Document extract:

# Ordered my new Projector!!



## Horrorfan33 (Jun 11, 2013)

Well, I finally sold my old projector (Epson 710HD)..it had about 1200 hours on it and I got $300 for it.
I took that $300 and put it straight toward my new one 
I wanted full 1080p and 3D this time, so I wound up purchasing the Epson Powerlite 2000.
I wanted to stay with Epson for their warranty and excellent customer service, but I told the wife I would stay under 1k bucks.
It will be here on Monday and I can't wait to hook it up!!!..Will there be a big difference between my old 720p projector and the new 1080p one??..I sit 12 feet away from the 100" screen, so I dont know if I will be able to tell much of a difference, but can't wait to see what 3D looks like!!!


----------



## NBPk402 (Feb 21, 2012)

Make sure you post up how you like your new projector! I also sold my old Epson 1080 for $300 with about 1500 hours on it, but I went with the BenQ w1070 as it ended up costing me a little more than a replacement bulb for my old 1080. I am sure you will be very happy with your new Epson, plus the overnight replacement warranty is a great thing to have.


----------



## Horrorfan33 (Jun 11, 2013)

Thanks buddy--How do you like the BenQ??..It was on my short list as well, but the epson won, because I was afraid of the "rainbow effect"..Have you noticed any??


----------



## NBPk402 (Feb 21, 2012)

Horrorfan33 said:


> Thanks buddy--How do you like the BenQ??..It was on my short list as well, but the epson won, because I was afraid of the "rainbow effect"..Have you noticed any??

Data shown:
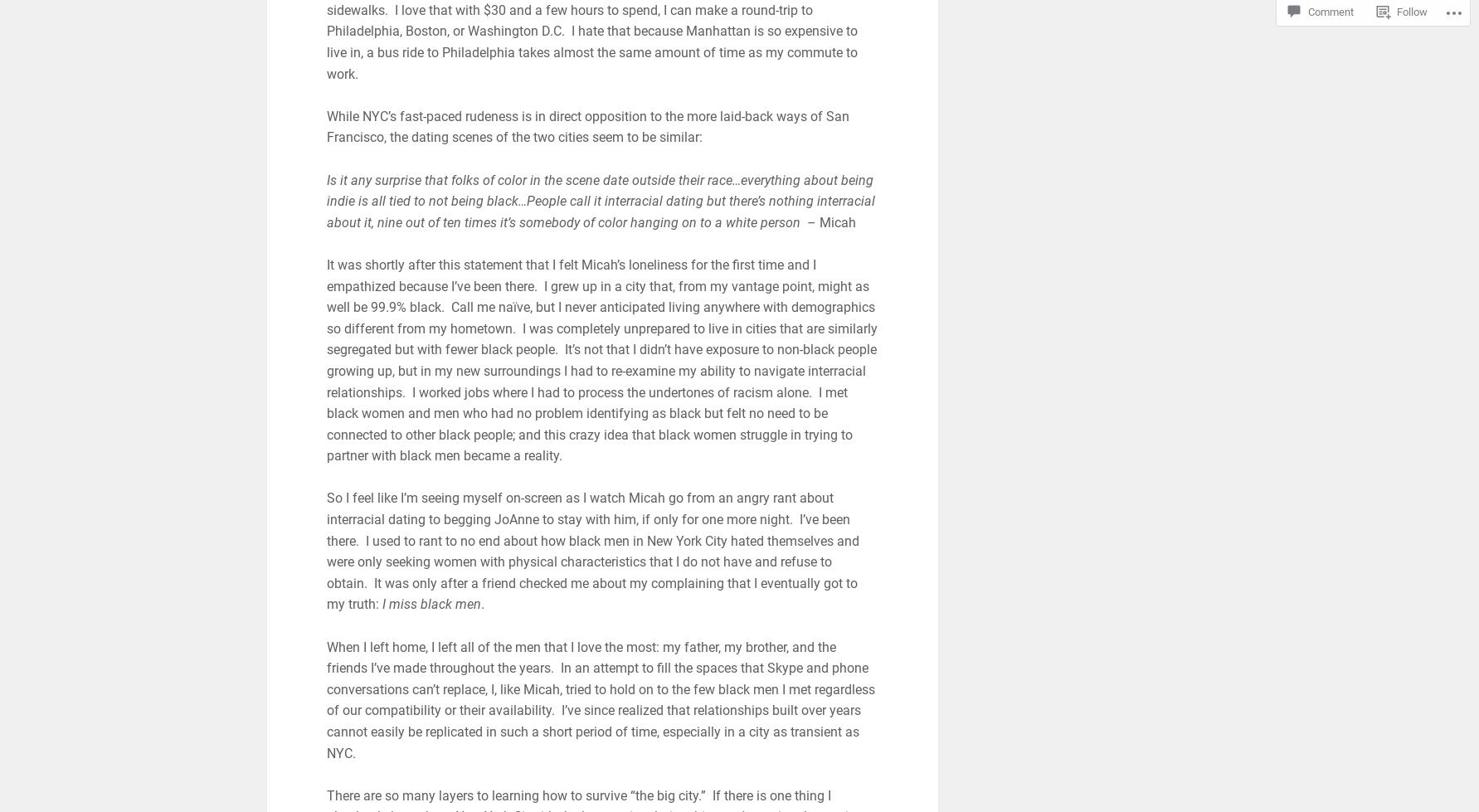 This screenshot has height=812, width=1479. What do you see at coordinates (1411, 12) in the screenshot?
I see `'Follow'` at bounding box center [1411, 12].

Objective: Can you reproduce everything in the projector forum thread above, from "It will be here" down to "3D looks like!!!", word for word?

Written solution:
It will be here on Monday and I can't wait to hook it up!!!..Will there be a big difference between my old 720p projector and the new 1080p one??..I sit 12 feet away from the 100" screen, so I dont know if I will be able to tell much of a difference, but can't wait to see what 3D looks like!!!